After Syria missed two earlier deadlines to turn over its toxic stockpiles, Washington accused Damascus of stalling.
Syria blamed the delay in part on rebel attacks targeting chemical convoys. Rebel rocket strikes on Latakia were meant to disrupt the process, the Syrian government charged.
Under a revised plan, Syria has promised to remove all of its chemical weapons material by April 27. In the last two weeks, Syria has shipped out six batches, “marking a significant acceleration in the pace of deliveries,” the OPCW said. Russia provided armored vehicles and other equipment to assist the chemical convoys, which sometimes traversed roads near contested zones where rebels were present.

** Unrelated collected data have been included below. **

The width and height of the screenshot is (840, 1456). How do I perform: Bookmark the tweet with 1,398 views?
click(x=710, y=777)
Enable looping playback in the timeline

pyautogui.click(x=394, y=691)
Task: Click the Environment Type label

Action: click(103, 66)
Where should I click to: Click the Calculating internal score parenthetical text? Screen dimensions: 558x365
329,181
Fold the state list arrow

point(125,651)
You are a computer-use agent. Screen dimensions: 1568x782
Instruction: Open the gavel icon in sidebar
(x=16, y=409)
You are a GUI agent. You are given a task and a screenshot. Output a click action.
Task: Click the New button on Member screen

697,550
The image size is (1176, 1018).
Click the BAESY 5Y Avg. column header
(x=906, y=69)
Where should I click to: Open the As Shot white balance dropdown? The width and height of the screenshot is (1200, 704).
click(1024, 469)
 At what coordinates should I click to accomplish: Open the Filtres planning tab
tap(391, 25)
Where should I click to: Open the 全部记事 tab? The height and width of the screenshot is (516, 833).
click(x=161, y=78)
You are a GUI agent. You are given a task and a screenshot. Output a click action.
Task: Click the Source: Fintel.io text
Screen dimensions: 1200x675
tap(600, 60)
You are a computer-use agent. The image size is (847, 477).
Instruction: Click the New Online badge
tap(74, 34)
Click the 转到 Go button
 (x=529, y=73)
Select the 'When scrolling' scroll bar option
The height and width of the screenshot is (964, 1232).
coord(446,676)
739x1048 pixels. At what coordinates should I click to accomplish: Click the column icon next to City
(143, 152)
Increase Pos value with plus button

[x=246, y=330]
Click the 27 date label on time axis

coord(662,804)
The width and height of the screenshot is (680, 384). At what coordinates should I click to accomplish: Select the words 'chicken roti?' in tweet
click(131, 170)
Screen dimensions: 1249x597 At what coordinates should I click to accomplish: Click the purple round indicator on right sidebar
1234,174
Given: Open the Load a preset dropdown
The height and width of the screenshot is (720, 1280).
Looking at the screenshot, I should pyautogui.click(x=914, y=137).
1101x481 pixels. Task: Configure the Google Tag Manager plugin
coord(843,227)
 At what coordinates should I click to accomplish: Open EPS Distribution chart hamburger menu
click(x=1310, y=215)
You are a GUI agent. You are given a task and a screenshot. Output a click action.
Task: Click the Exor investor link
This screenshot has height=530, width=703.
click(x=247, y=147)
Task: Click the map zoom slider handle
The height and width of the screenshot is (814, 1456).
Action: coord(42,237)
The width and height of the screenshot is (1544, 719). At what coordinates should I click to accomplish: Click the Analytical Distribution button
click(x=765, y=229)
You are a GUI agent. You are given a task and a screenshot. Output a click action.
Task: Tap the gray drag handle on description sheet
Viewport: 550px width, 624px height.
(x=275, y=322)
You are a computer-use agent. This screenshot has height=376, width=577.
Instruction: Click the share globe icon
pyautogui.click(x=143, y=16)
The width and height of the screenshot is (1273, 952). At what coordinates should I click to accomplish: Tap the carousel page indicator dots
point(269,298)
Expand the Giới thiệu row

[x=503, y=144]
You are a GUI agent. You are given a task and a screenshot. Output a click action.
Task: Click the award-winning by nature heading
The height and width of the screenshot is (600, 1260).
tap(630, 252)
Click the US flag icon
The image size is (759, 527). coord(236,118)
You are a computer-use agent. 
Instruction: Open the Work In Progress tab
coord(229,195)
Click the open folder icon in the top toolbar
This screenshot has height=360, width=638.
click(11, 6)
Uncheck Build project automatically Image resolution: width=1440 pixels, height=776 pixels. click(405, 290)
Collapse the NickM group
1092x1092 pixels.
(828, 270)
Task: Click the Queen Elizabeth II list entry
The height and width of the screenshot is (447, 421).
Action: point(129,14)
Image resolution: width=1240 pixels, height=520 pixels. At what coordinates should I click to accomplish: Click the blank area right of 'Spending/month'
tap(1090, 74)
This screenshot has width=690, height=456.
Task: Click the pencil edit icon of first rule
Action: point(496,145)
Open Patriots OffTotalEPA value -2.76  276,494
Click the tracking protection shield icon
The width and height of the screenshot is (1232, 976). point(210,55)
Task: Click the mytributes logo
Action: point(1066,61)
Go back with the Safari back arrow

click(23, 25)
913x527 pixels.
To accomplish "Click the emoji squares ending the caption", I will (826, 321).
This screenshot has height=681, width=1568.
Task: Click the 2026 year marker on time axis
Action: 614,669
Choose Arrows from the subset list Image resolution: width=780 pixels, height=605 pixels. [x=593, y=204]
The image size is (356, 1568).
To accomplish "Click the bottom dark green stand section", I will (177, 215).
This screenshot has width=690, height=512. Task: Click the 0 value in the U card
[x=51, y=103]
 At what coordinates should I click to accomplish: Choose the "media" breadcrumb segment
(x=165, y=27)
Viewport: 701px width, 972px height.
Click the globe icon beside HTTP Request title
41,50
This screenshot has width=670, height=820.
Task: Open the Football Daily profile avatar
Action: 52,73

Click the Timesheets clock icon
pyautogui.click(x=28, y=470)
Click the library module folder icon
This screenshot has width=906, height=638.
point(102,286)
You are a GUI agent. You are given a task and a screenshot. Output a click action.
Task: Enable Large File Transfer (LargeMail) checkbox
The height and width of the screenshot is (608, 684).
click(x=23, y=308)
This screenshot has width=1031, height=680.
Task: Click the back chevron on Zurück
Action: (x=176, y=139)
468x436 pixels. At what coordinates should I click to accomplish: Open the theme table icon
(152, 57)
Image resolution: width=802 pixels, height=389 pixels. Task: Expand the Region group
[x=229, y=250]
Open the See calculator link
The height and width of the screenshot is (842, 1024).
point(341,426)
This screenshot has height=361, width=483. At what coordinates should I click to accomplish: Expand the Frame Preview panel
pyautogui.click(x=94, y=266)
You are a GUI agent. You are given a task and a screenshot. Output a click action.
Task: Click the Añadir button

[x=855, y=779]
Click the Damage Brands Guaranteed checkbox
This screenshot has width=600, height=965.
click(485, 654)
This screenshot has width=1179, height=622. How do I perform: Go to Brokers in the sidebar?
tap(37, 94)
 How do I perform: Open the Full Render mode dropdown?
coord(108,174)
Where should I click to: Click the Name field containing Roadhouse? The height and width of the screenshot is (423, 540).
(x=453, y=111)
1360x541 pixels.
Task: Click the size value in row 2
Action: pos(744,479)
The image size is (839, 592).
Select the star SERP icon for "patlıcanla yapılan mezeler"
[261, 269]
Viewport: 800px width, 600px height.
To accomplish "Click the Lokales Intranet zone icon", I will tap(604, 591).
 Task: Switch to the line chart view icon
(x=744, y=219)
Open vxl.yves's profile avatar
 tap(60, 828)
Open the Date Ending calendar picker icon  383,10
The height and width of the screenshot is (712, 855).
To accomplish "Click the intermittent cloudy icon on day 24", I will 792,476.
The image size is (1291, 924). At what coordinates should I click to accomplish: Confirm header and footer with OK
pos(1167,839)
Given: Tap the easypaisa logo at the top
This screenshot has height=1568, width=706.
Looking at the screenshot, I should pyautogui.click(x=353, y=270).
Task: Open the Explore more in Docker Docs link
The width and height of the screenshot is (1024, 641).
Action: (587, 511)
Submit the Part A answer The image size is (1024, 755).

The U.N. set June 30 as a deadline for destruction of the chemicals. But getting the toxic materials out of Syria amid a raging civil war has been a considerable obstacle.
“We continue to say that if the Syrians meet their deadline of April 27, that keeps us within striking distance of completing the destruction of the chemicals by mid-year,” Luhan, spokesman for the Hague-based OPCW, said in a telephone interview.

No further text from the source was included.